Celeste Sumo | @celesteinthecity

hg:  when did you graduate from Temple?

celeste:  2013

hg:  what was your major?

celeste:  American Studies/History

hg:  what is your role now at Technical.ly?

celeste:  I am the Culture Coordinator with Technically Media. I work with the Operations, Administration, Events + Marketing teams. It’s a really great blend of a position.

hg:  in your opinion, how has Philadelphia as a city empowered the technology community?

celeste:  I’ve been seeing Philly really “rise to the occasion” and become welcoming + inclusive to the tech community. I have been noticing a lot of great co-working spaces for technologists and there is a lot of conversation that is happening around technology in the city. Even our government has been trying to get more involved with the tech scene in terms of  implementing new technologies to streamline more government services

hg:  in what ways can it improve?

celeste:  I think the tech community could improve vastly by continuing to become more inclusive across race + gender lines. I have seen “the scene” beginning to change and I hope that continues. I think that is something that will set the East Coast tech scene apart

hg:  name one stand-out in the Philly tech community which you admire + why.

celeste:  I really admire the work of John Cardone, the cofounder of Being.Design. Being Design is an international digital design startup headquartered in Philadelphia, PA. Their goal is improve quality of life by increasing access to good design. To achieve this, they create brands, products + experiences for purpose-driven organizations. I like that they are taking technology to purpose driven organizations which can particularly benefit from good design standards to take their mission to the next level.

hg:  what is one piece of advice you would pass along to current Temple students?

celeste:

"Build your community the minute you step on campus."

Find the professors you love and read their work, ask them questions, go to their discussions.
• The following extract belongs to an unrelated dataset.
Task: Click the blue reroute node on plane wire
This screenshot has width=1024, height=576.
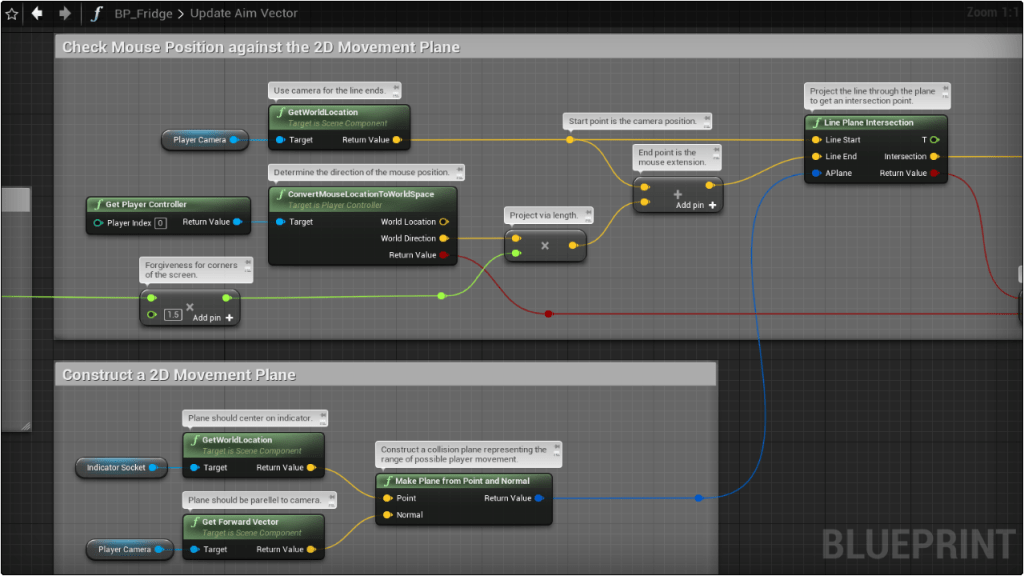Action: click(x=699, y=498)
My professors at Temple really shaped me into the woman I am today and I really am appreciative of the dedication to the subjects they taught; it taught me to ask the right questions and find the answers by paying attention + being present at all times.

hg:  where do you want to see the Philly Tech scene in the next three years?

celeste:  I would love the Tech scene to align closely with the social impact sector. There is so much potential to fix old problems with technology and there are great minds on either end of those spectrums who really need to have conversations.